__TO DO__
Reproduce all of the rows below, substituting "desktop automation agent" for every occurrence of "computer-use agent" and leaving all other text unchanged.
---------------
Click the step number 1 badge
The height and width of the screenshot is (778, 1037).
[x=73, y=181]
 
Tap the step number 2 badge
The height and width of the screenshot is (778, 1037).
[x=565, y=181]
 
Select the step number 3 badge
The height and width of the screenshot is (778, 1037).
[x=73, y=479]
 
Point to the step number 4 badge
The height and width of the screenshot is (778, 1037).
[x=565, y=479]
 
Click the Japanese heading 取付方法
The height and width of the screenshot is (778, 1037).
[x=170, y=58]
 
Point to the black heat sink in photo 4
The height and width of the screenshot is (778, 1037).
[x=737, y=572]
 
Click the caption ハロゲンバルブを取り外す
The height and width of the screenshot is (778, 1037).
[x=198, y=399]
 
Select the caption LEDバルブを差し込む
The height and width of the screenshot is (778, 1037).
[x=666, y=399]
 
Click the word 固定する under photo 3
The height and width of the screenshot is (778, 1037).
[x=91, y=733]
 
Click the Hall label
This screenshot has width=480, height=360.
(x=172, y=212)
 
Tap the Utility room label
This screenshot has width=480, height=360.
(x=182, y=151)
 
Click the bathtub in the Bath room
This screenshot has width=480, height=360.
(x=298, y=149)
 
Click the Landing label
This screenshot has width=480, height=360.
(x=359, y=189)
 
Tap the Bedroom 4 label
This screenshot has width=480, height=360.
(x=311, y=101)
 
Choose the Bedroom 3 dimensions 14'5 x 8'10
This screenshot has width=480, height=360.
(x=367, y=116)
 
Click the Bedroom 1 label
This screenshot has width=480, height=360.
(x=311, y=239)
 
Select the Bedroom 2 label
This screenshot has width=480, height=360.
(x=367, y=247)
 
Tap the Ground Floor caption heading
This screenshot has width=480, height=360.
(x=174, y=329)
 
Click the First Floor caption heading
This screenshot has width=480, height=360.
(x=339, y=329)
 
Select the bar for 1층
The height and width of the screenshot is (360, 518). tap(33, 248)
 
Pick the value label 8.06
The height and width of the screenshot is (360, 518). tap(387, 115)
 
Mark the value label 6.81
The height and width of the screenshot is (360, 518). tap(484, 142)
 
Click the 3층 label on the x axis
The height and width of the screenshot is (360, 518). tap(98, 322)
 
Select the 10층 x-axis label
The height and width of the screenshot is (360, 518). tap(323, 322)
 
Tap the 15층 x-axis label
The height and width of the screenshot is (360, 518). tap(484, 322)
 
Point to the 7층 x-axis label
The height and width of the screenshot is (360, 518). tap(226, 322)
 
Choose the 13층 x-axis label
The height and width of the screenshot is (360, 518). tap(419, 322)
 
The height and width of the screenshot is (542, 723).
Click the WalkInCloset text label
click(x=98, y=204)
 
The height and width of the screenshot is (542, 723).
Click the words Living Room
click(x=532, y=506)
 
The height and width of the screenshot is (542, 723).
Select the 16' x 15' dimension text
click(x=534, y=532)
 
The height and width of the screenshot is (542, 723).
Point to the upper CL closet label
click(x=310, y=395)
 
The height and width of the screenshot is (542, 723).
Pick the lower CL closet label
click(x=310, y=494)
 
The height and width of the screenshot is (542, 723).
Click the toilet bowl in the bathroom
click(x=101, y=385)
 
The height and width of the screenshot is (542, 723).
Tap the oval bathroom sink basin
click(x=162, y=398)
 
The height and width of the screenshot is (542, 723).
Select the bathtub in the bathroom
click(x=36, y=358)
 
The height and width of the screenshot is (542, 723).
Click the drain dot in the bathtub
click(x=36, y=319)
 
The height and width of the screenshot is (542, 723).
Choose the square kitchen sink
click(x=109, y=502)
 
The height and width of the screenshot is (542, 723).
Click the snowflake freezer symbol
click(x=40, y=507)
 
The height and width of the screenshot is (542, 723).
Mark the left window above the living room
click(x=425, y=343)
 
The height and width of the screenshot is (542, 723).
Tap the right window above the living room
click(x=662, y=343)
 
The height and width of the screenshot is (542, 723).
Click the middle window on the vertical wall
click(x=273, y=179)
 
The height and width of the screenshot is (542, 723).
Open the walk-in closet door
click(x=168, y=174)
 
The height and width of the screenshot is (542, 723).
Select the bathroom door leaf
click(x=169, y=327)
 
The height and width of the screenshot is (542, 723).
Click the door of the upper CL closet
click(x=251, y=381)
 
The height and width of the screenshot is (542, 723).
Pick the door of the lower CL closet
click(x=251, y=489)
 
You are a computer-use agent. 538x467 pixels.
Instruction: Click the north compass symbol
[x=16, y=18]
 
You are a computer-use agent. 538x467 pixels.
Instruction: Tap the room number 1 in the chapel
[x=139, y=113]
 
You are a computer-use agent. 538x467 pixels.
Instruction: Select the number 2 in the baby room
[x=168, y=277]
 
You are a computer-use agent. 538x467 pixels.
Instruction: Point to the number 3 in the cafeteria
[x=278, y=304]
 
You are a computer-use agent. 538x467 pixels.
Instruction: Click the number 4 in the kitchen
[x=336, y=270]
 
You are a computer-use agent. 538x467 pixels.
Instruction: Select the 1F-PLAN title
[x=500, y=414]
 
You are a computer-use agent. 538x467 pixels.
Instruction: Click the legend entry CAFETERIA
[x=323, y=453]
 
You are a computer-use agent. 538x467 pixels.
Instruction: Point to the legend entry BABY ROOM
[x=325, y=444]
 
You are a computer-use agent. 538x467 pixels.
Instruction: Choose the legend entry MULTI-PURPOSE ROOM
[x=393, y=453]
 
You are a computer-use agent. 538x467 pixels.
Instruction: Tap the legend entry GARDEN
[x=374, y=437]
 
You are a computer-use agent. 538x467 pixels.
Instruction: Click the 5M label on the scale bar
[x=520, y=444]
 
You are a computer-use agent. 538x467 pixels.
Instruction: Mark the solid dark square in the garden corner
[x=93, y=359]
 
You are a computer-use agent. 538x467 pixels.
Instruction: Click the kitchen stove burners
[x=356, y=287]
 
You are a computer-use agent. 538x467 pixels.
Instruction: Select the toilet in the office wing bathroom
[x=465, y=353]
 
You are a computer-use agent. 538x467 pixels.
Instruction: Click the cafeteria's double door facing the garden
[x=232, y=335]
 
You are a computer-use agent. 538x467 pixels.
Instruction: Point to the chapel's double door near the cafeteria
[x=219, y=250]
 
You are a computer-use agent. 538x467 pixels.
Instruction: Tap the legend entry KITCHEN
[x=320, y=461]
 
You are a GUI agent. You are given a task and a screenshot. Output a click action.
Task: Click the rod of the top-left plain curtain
---------------
__TASK SOLUTION__
Click the step number 1 badge
The height and width of the screenshot is (778, 1037).
[x=73, y=181]
 
Tap the step number 2 badge
The height and width of the screenshot is (778, 1037).
[x=565, y=181]
 
Select the step number 3 badge
The height and width of the screenshot is (778, 1037).
[x=73, y=479]
 
Point to the step number 4 badge
The height and width of the screenshot is (778, 1037).
[x=565, y=479]
 
Click the Japanese heading 取付方法
The height and width of the screenshot is (778, 1037).
[x=170, y=58]
 
Point to the black heat sink in photo 4
The height and width of the screenshot is (778, 1037).
[x=737, y=572]
 
Click the caption ハロゲンバルブを取り外す
The height and width of the screenshot is (778, 1037).
[x=198, y=399]
 
Select the caption LEDバルブを差し込む
The height and width of the screenshot is (778, 1037).
[x=666, y=399]
 
Click the word 固定する under photo 3
The height and width of the screenshot is (778, 1037).
[x=91, y=733]
 
Click the Hall label
This screenshot has width=480, height=360.
(x=172, y=212)
 
Tap the Utility room label
This screenshot has width=480, height=360.
(x=182, y=151)
 
Click the bathtub in the Bath room
This screenshot has width=480, height=360.
(x=298, y=149)
 
Click the Landing label
This screenshot has width=480, height=360.
(x=359, y=189)
 
Tap the Bedroom 4 label
This screenshot has width=480, height=360.
(x=311, y=101)
 
Choose the Bedroom 3 dimensions 14'5 x 8'10
This screenshot has width=480, height=360.
(x=367, y=116)
 
Click the Bedroom 1 label
This screenshot has width=480, height=360.
(x=311, y=239)
 
Select the Bedroom 2 label
This screenshot has width=480, height=360.
(x=367, y=247)
 
Tap the Ground Floor caption heading
This screenshot has width=480, height=360.
(x=174, y=329)
 
Click the First Floor caption heading
This screenshot has width=480, height=360.
(x=339, y=329)
 
Select the bar for 1층
The height and width of the screenshot is (360, 518). tap(33, 248)
 
Pick the value label 8.06
The height and width of the screenshot is (360, 518). tap(387, 115)
 
Mark the value label 6.81
The height and width of the screenshot is (360, 518). tap(484, 142)
 
Click the 3층 label on the x axis
The height and width of the screenshot is (360, 518). tap(98, 322)
 
Select the 10층 x-axis label
The height and width of the screenshot is (360, 518). tap(323, 322)
 
Tap the 15층 x-axis label
The height and width of the screenshot is (360, 518). tap(484, 322)
 
Point to the 7층 x-axis label
The height and width of the screenshot is (360, 518). tap(226, 322)
 
Choose the 13층 x-axis label
The height and width of the screenshot is (360, 518). tap(419, 322)
 
The height and width of the screenshot is (542, 723).
Click the WalkInCloset text label
click(x=98, y=204)
 
The height and width of the screenshot is (542, 723).
Click the words Living Room
click(x=532, y=506)
 
The height and width of the screenshot is (542, 723).
Select the 16' x 15' dimension text
click(x=534, y=532)
 
The height and width of the screenshot is (542, 723).
Point to the upper CL closet label
click(x=310, y=395)
 
The height and width of the screenshot is (542, 723).
Pick the lower CL closet label
click(x=310, y=494)
 
The height and width of the screenshot is (542, 723).
Click the toilet bowl in the bathroom
click(x=101, y=385)
 
The height and width of the screenshot is (542, 723).
Tap the oval bathroom sink basin
click(x=162, y=398)
 
The height and width of the screenshot is (542, 723).
Select the bathtub in the bathroom
click(x=36, y=358)
 
The height and width of the screenshot is (542, 723).
Click the drain dot in the bathtub
click(x=36, y=319)
 
The height and width of the screenshot is (542, 723).
Choose the square kitchen sink
click(x=109, y=502)
 
The height and width of the screenshot is (542, 723).
Click the snowflake freezer symbol
click(x=40, y=507)
 
The height and width of the screenshot is (542, 723).
Mark the left window above the living room
click(x=425, y=343)
 
The height and width of the screenshot is (542, 723).
Tap the right window above the living room
click(x=662, y=343)
 
The height and width of the screenshot is (542, 723).
Click the middle window on the vertical wall
click(x=273, y=179)
 
The height and width of the screenshot is (542, 723).
Open the walk-in closet door
click(x=168, y=174)
 
The height and width of the screenshot is (542, 723).
Select the bathroom door leaf
click(x=169, y=327)
 
The height and width of the screenshot is (542, 723).
Click the door of the upper CL closet
click(x=251, y=381)
 
The height and width of the screenshot is (542, 723).
Pick the door of the lower CL closet
click(x=251, y=489)
 
You are a desktop automation agent. 538x467 pixels.
Instruction: Click the north compass symbol
[x=16, y=18]
 
You are a desktop automation agent. 538x467 pixels.
Instruction: Tap the room number 1 in the chapel
[x=139, y=113]
 
You are a desktop automation agent. 538x467 pixels.
Instruction: Select the number 2 in the baby room
[x=168, y=277]
 
You are a desktop automation agent. 538x467 pixels.
Instruction: Point to the number 3 in the cafeteria
[x=278, y=304]
 
You are a desktop automation agent. 538x467 pixels.
Instruction: Click the number 4 in the kitchen
[x=336, y=270]
 
You are a desktop automation agent. 538x467 pixels.
Instruction: Select the 1F-PLAN title
[x=500, y=414]
 
You are a desktop automation agent. 538x467 pixels.
Instruction: Click the legend entry CAFETERIA
[x=323, y=453]
 
You are a desktop automation agent. 538x467 pixels.
Instruction: Point to the legend entry BABY ROOM
[x=325, y=444]
 
You are a desktop automation agent. 538x467 pixels.
Instruction: Choose the legend entry MULTI-PURPOSE ROOM
[x=393, y=453]
 
You are a desktop automation agent. 538x467 pixels.
Instruction: Tap the legend entry GARDEN
[x=374, y=437]
 
You are a desktop automation agent. 538x467 pixels.
Instruction: Click the 5M label on the scale bar
[x=520, y=444]
 
You are a desktop automation agent. 538x467 pixels.
Instruction: Mark the solid dark square in the garden corner
[x=93, y=359]
 
You are a desktop automation agent. 538x467 pixels.
Instruction: Click the kitchen stove burners
[x=356, y=287]
 
You are a desktop automation agent. 538x467 pixels.
Instruction: Select the toilet in the office wing bathroom
[x=465, y=353]
 
You are a desktop automation agent. 538x467 pixels.
Instruction: Click the cafeteria's double door facing the garden
[x=232, y=335]
 
You are a desktop automation agent. 538x467 pixels.
Instruction: Point to the chapel's double door near the cafeteria
[x=219, y=250]
 
You are a desktop automation agent. 538x467 pixels.
Instruction: Tap the legend entry KITCHEN
[x=320, y=461]
 
You are a GUI agent. You are given a task and a screenshot. Output a click action.
Task: Click the rod of the top-left plain curtain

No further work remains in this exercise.